The Psychology major is a bit different in the sense that it’s a science-based program that requires coursework in multiple areas. However, psychology at CSU is perfectly designed for those wishing to help others in their future careers. During your undergrad experience, you’ll choose a concentration in one of five areas that can help guide your career path and coursework: Addictions Counseling, Clinical/Counseling Psychology, General Psych, Industrial/Organizational Psychology, or Mind, Brain, and Behavior. Helping fields that the major can prepare you for include therapy and counseling, along with fields like organizational consultation, labor relations, human resources, and even jobs like probation officers and nonprofit aid work.

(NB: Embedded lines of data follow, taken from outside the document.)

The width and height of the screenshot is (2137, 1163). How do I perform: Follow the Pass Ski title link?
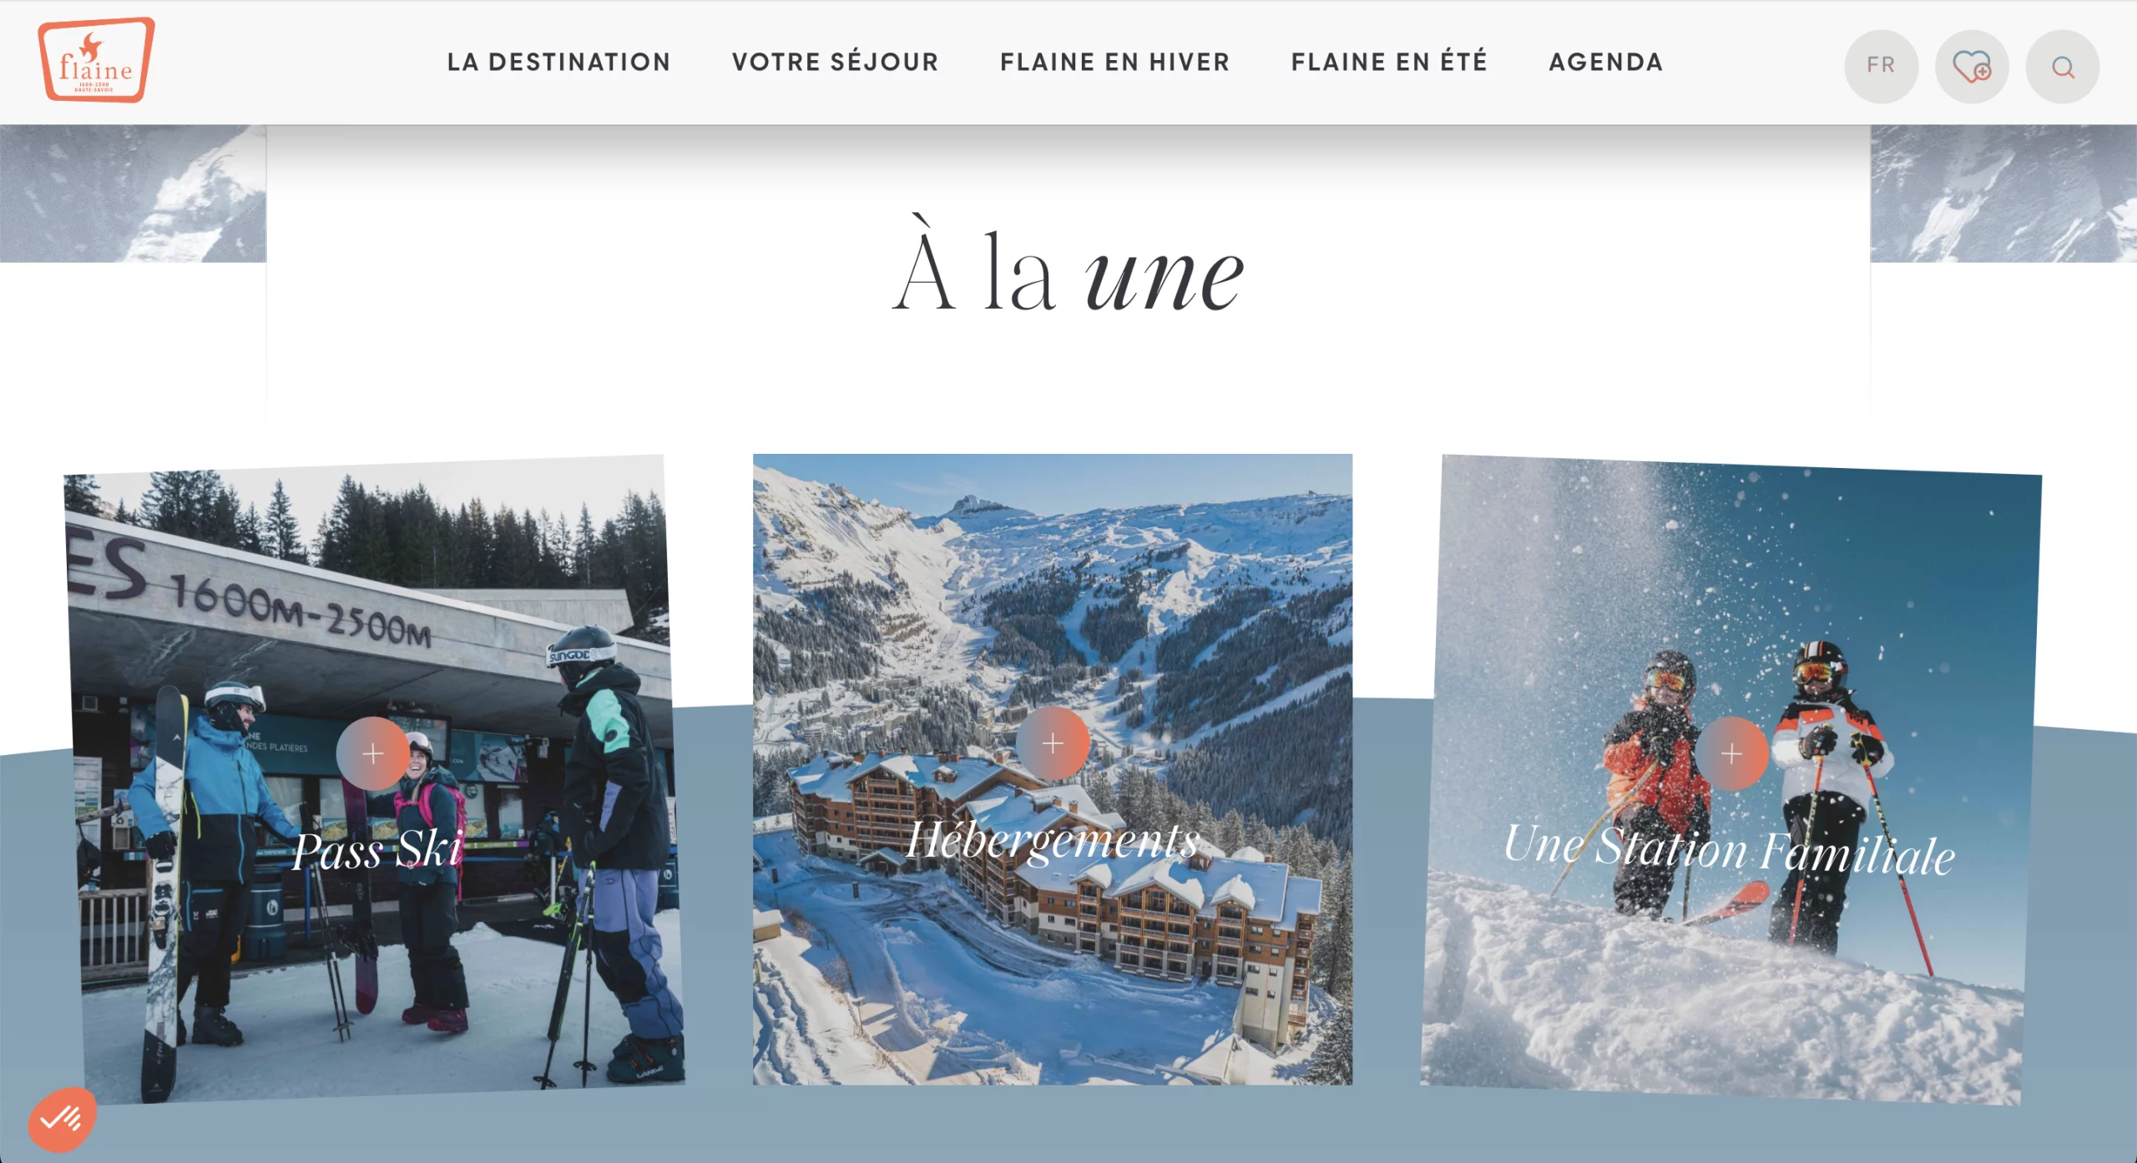point(377,850)
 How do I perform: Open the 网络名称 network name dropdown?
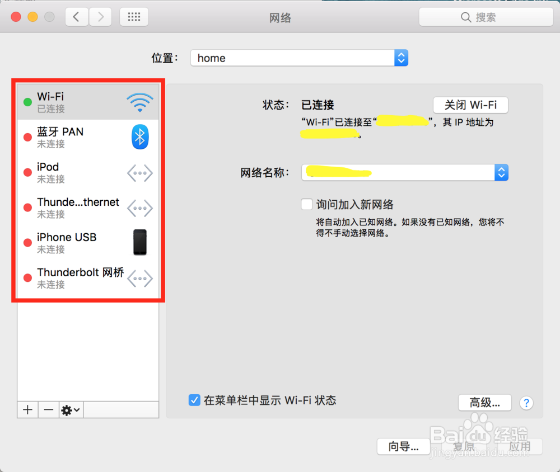[x=405, y=173]
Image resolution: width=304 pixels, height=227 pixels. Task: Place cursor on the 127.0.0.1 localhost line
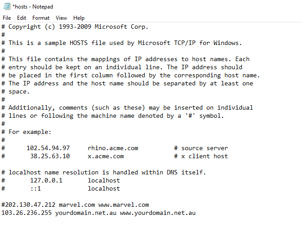pyautogui.click(x=61, y=180)
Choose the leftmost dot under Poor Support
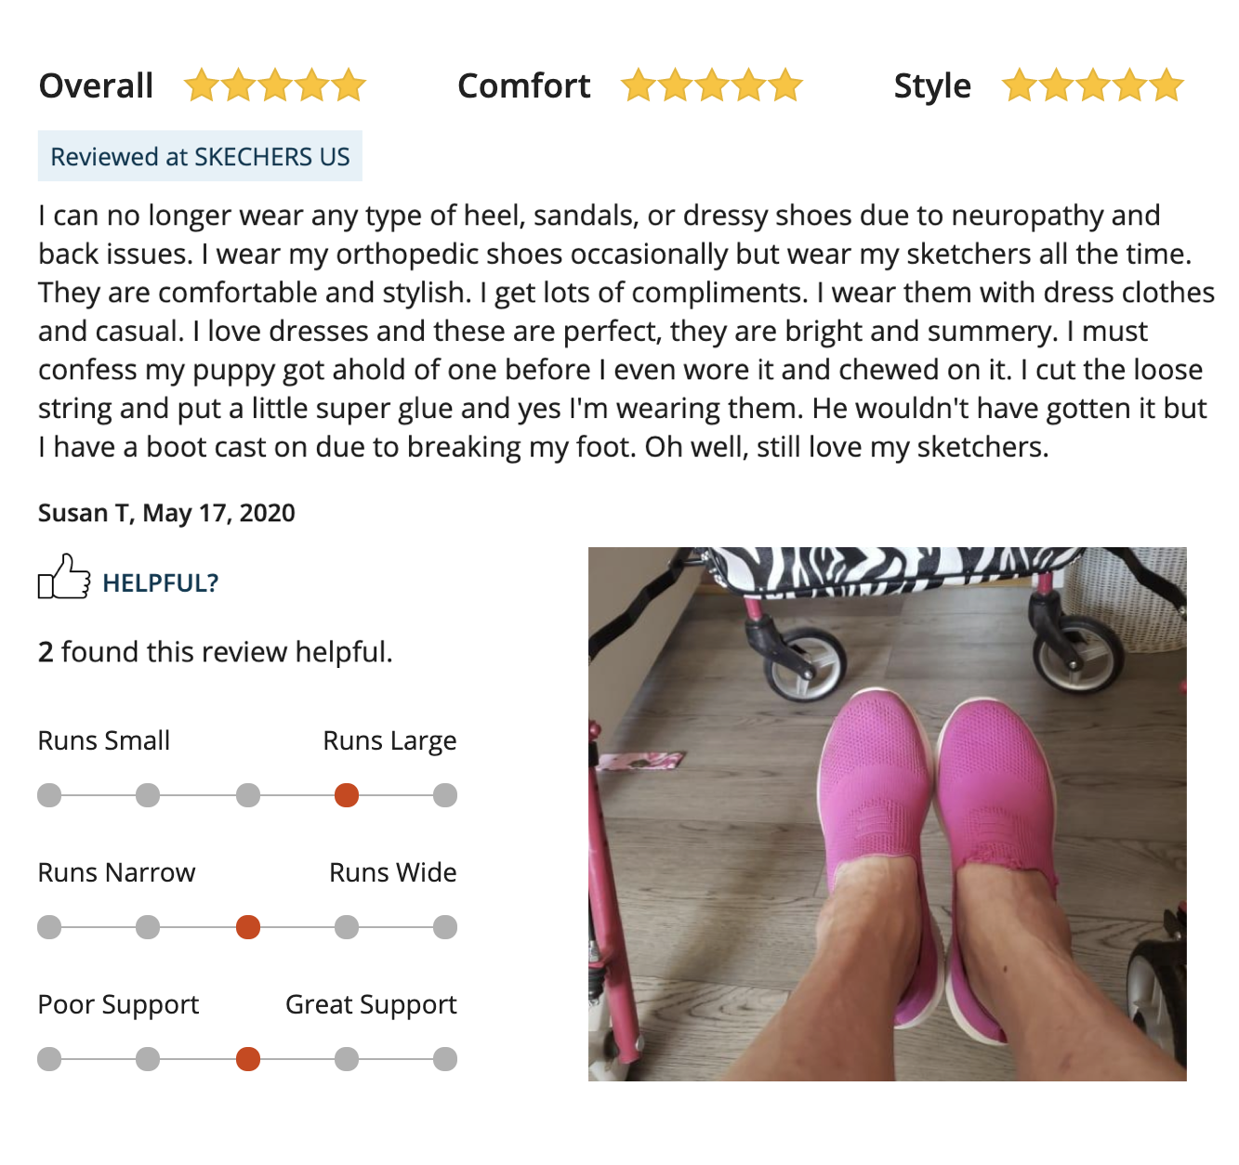 click(x=49, y=1059)
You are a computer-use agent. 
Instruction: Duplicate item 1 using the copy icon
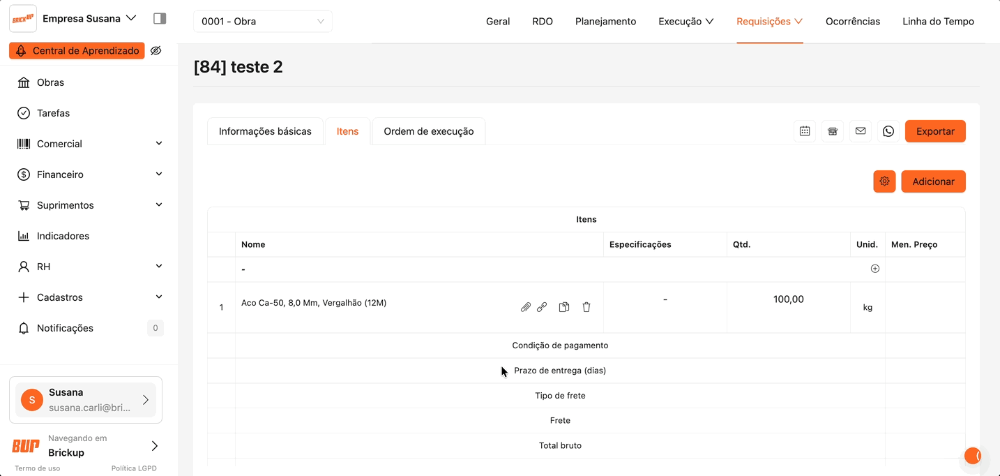click(x=564, y=307)
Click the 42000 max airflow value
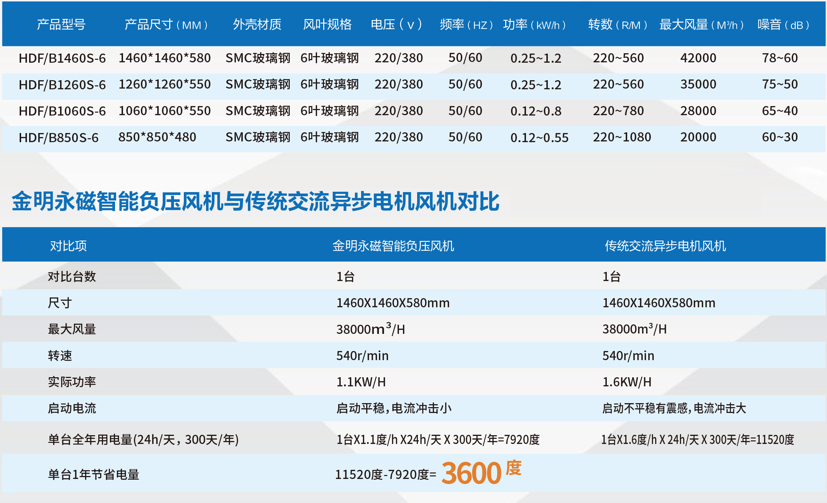Image resolution: width=827 pixels, height=503 pixels. pyautogui.click(x=698, y=58)
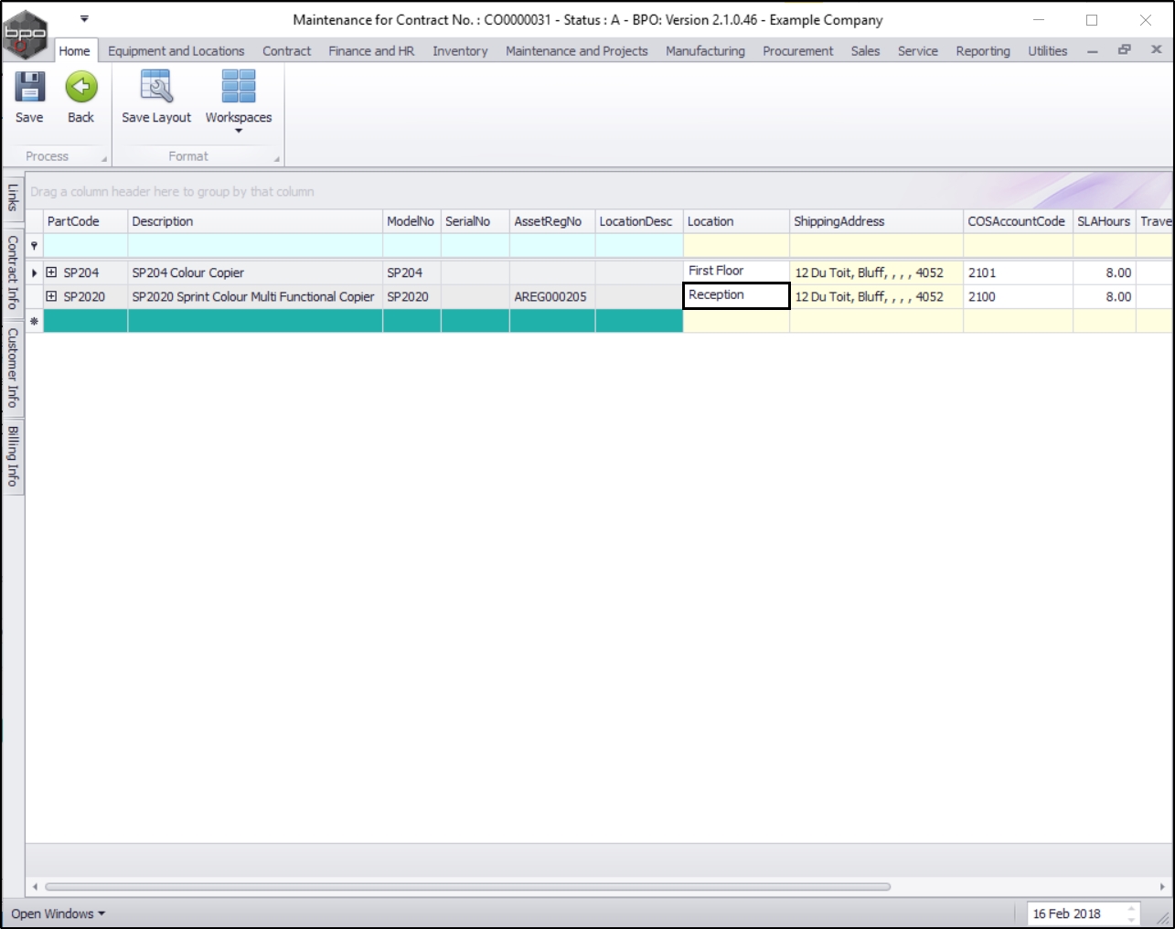
Task: Expand the SP2020 row details
Action: coord(51,296)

#3. Human Development and Family Studies
The Human Development and Family Studies major is a foot in the door to a wide range of people-focused careers, ranging from human services jobs to healthcare to law and criminal justice to teaching. Within the major, there are five concentrations, each offering internship opportunities within their respective fields: Early Childhood Professions, General Human Development and Family Studies, Leadership and Entrepreneurial Professions, Pre-Health Professions, and Prevention and Intervention Sciences. Graduates come our prepared to pursue higher degrees or jump right into helping positions like career development specialist, child protection worker, residential center manager, community outreach administrator, family services specialist, and preschool or K-12 teacher.
#4. Ethnic Studies
The Ethnic Studies major offers career options in fields that can oftentimes get overlooked as helping careers. Students who major in ethnic studies often have a passion for social justice and equality, and spend time critically examining race, gender, class, sexuality, and other forms of social differentiation that shape the experiences of marginalized groups. Ethnic Studies has a goal to nurture and inspire civic-minded students, encouraging them to participate in work that strengthens the communities around them not after they graduate but all along their academic journey. Graduates of the program come out culturally informed and passionate about improving the world through careers like diversity educators, inter-ethnic relations professionals, refugee and immigrant specialists, lawyers, and federal, state, or tribal government positions.
#5. Health and Exercise Science
The Health and Exercise Science major differs in the sense that it has a strong science foundation, and students will be expected to learn in a variety of STEM fields as they progress through the major. But where health and exercise science deviates from traditional science majors is exactly where helping careers come in. Students who have a passion for wellness and disease prevention will find a home in this major, which can lead to careers in the medical field and so far beyond. Students train in human anatomy and physiology, along with exercise and its effects on the human population. Graduates come out prepared for careers that can help improve quality of life, like physical therapists, public health professionals, cardiac rehabilitators, recreation directors, and fitness trainers.